Hessendata – Wenn Erfolge generiert werden und objektive Beweise fehlen

 

Trotz der vollmundigen Schilderungen der hessischen Polizei fehlt es bisher an OBJEKTIVEN Beweisen für den Erfolg und messbaren Nutzen des Systems Hessendata. Es ist durchaus nachvollziehbar, dass dieses System mit seiner gefälligen Oberfläche und seiner vielfältigen Funktionen von seinen Benutzer geschätzt wird. Die waren über Jahre nicht gerade verwöhnt im Hinblick auf ihr bisheriges Fallbearbeitungssystem CRIME. Und wer fährt nicht gerne einen schicken, modernen Wagen, nachdem er jahrelang mit einem schlecht gepflegten und nur eingeschränkt funktionsfähigen Veteranen zurecht kommen musste?!
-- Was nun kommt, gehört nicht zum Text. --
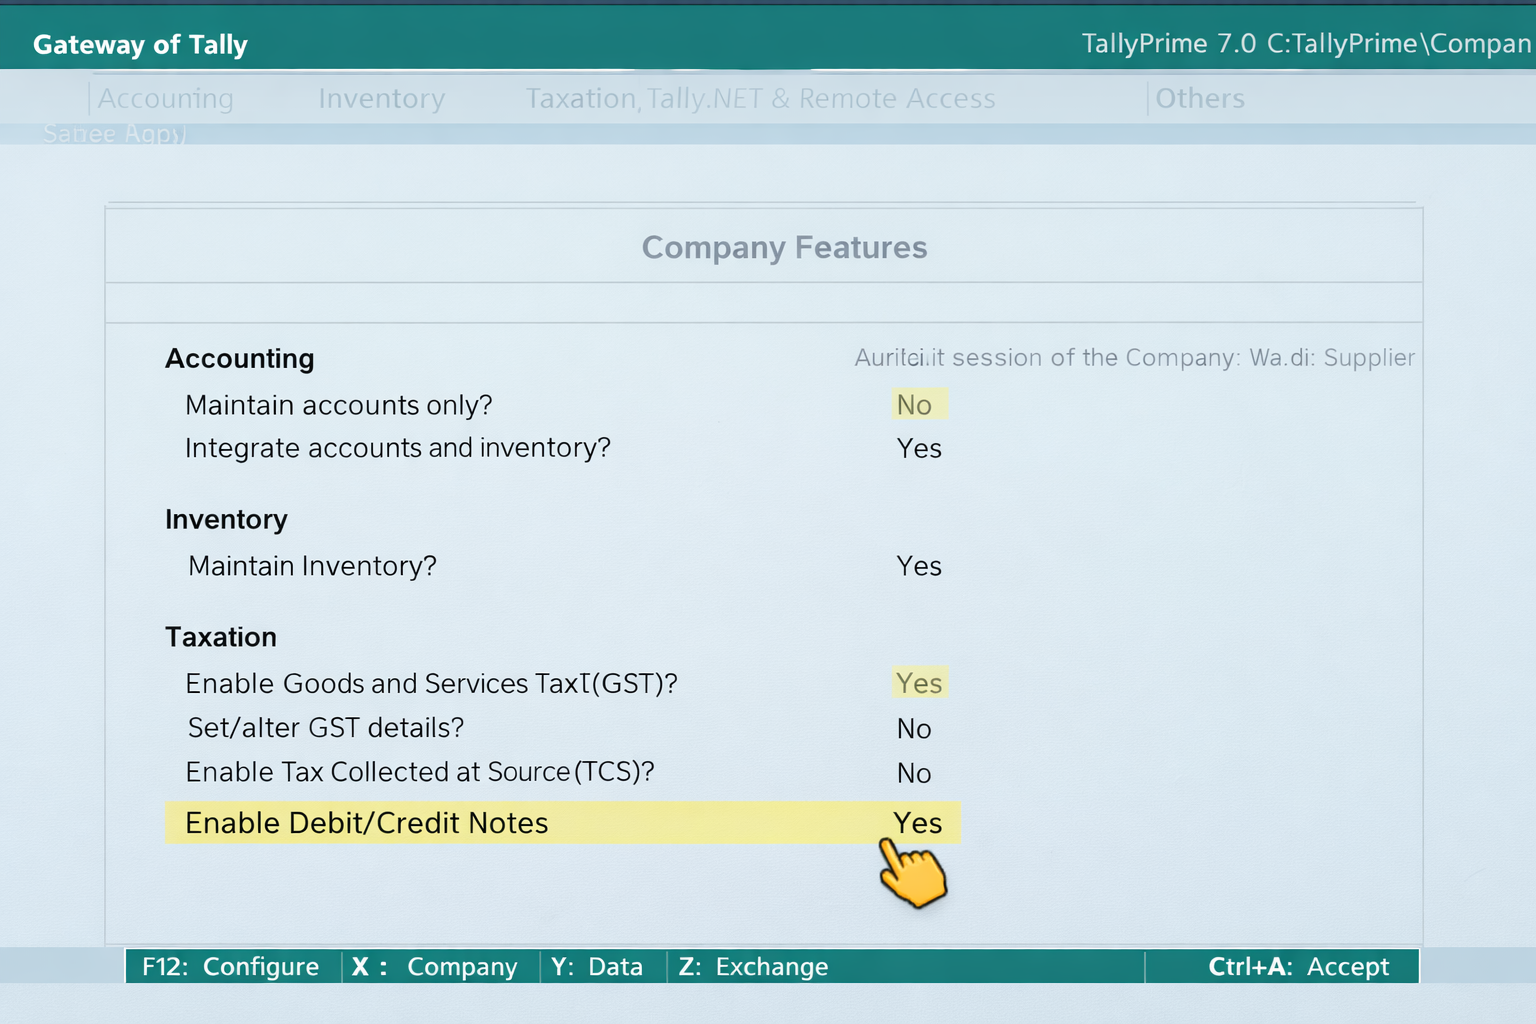This screenshot has height=1024, width=1536.
Task: Select the Others menu section
Action: (1199, 98)
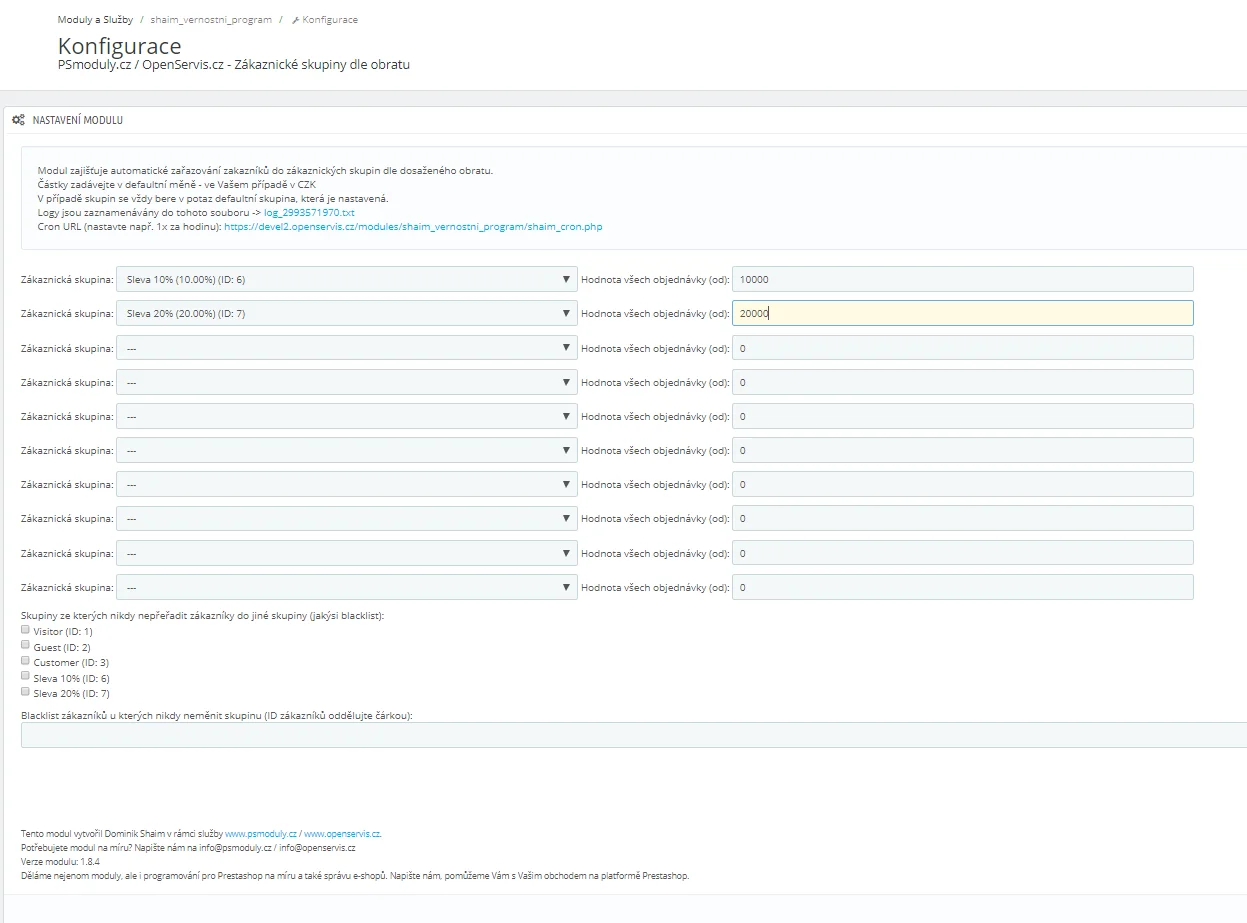
Task: Open the log_2993571970.txt log file link
Action: [x=309, y=213]
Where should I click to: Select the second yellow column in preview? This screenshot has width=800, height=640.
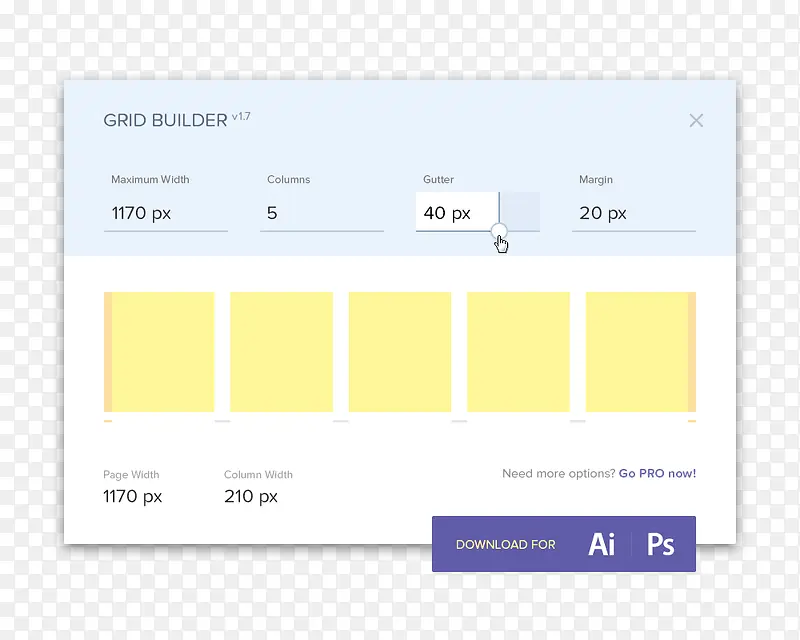coord(281,352)
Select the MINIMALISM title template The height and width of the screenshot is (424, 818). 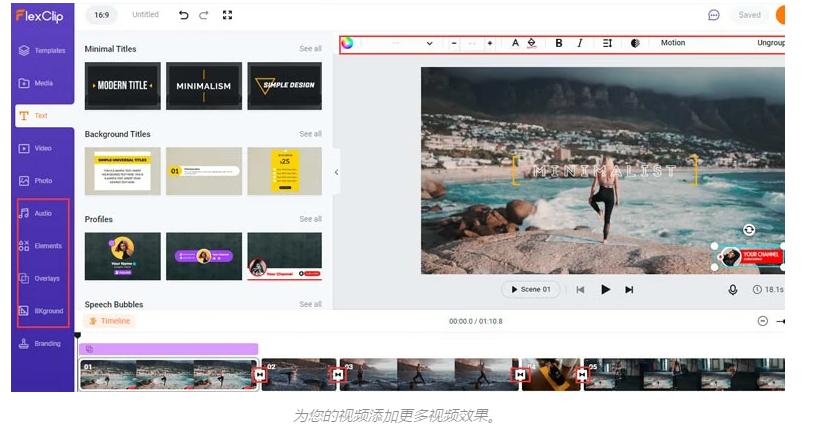(x=203, y=86)
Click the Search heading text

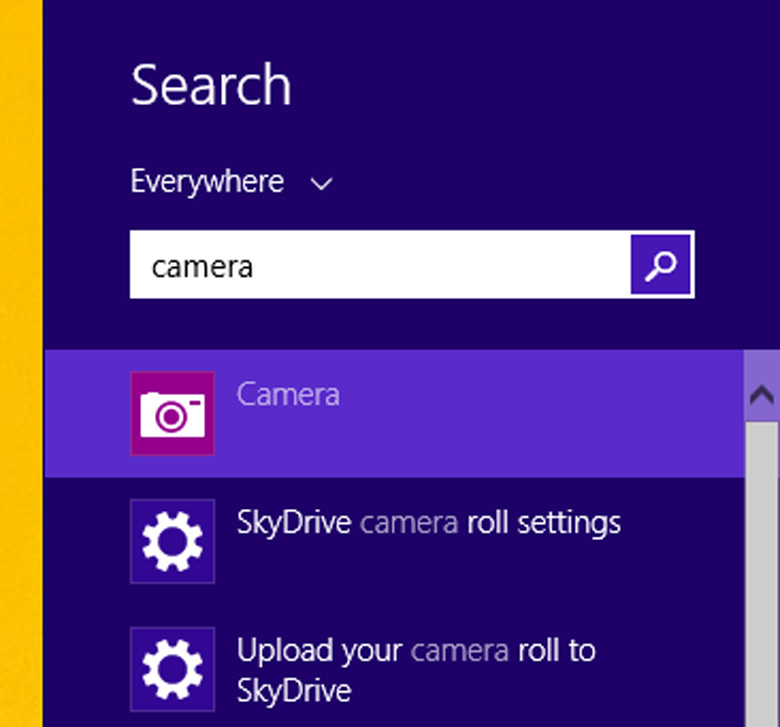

Doch abgesehen vom Beifall aus den Reihen der Polizei gibt es wenige objektive Nachweise für den Erfolg bzw. Nutzen von Hessendata. In zwei Fällen hat das hessische Innenministerium die erwünschten Erfolgsnachrichten daher selbst generiert:

 

Der angeblich VERHINDERTE Terroranschlag

 

Für den 3.7.2018 war die erste Sitzung des Untersuchungsausschusses im hessischen Landtag angesetzt. Am Tag zuvor gaben Innenminister Beuth und der Frankfurter Polizeipräsident Bereswill erstmals eine Pressekonferenz zum Thema Hessendata. Die Frankfurter Rundschau berichtete [1]:

 

„Die hessische Polizei ist überzeugt, dass sie mit Hilfe der neuen Analysesoftware des US-Unternehmens Palantir einen islamistischen Anschlag vereitelt hat. Ohne das Computersystem, das Informationen aus Polizeidateien und sozialen Netzwerken sekundenschnell zusammenführt, hätten die Ermittlungen gegen einen 17-jährigen Iraker aus Eschwege mehrere Wochen gedauert. Dann „wäre es zu spät gewesen“, glaubt David Frank vom Polizeipräsidium Nordhessen.“

 

Dieser David Frank und der Projektleiter für die Einführung von Hessendata, Bodo Koch, durften der versammelten Presse das System dann auch noch vorführen. Darüber war [in 1] zu lesen:

 

„… wie die Software den Ermittlern Netzwerke von Personen anzeigt, die etwa vom Handy eines Verdächtigen angerufen werden oder in der Nähe einer beobachteten Wohnung leben. Auch Polizeifotos der Menschen aus dem Umfeld sind abrufbar.“

 

Man erkennt an dieser Zeitungsmeldung die Wirkung: Eine kritische Beschäftigung mit diesen Sachverhalten oder die Frage, woher die Polizei eigentlich „Polizeifotos aus dem Umfeld“ abrufen kann, entstand erst gar nicht.

 

Anklageschrift und langwieriges Gerichtsverfahren

 

Diese Darstellung vom VERHINDERTEN Terroranschlag mochte bzw. konnte die Generalstaatsanwaltschaft in ihrer Anklageschrift jedoch gerade NICHT übernehmen [2]: Dort steht lediglich, dass sich ein damals 17-jähriger Iraker 75gr Schwarzpulver besorgt habe, um einen Selbstmordanschlag in Deutschland oder Großbritannien zu verüben. Und dass ein konkretes Anschlagsziel noch gar nicht feststand [A].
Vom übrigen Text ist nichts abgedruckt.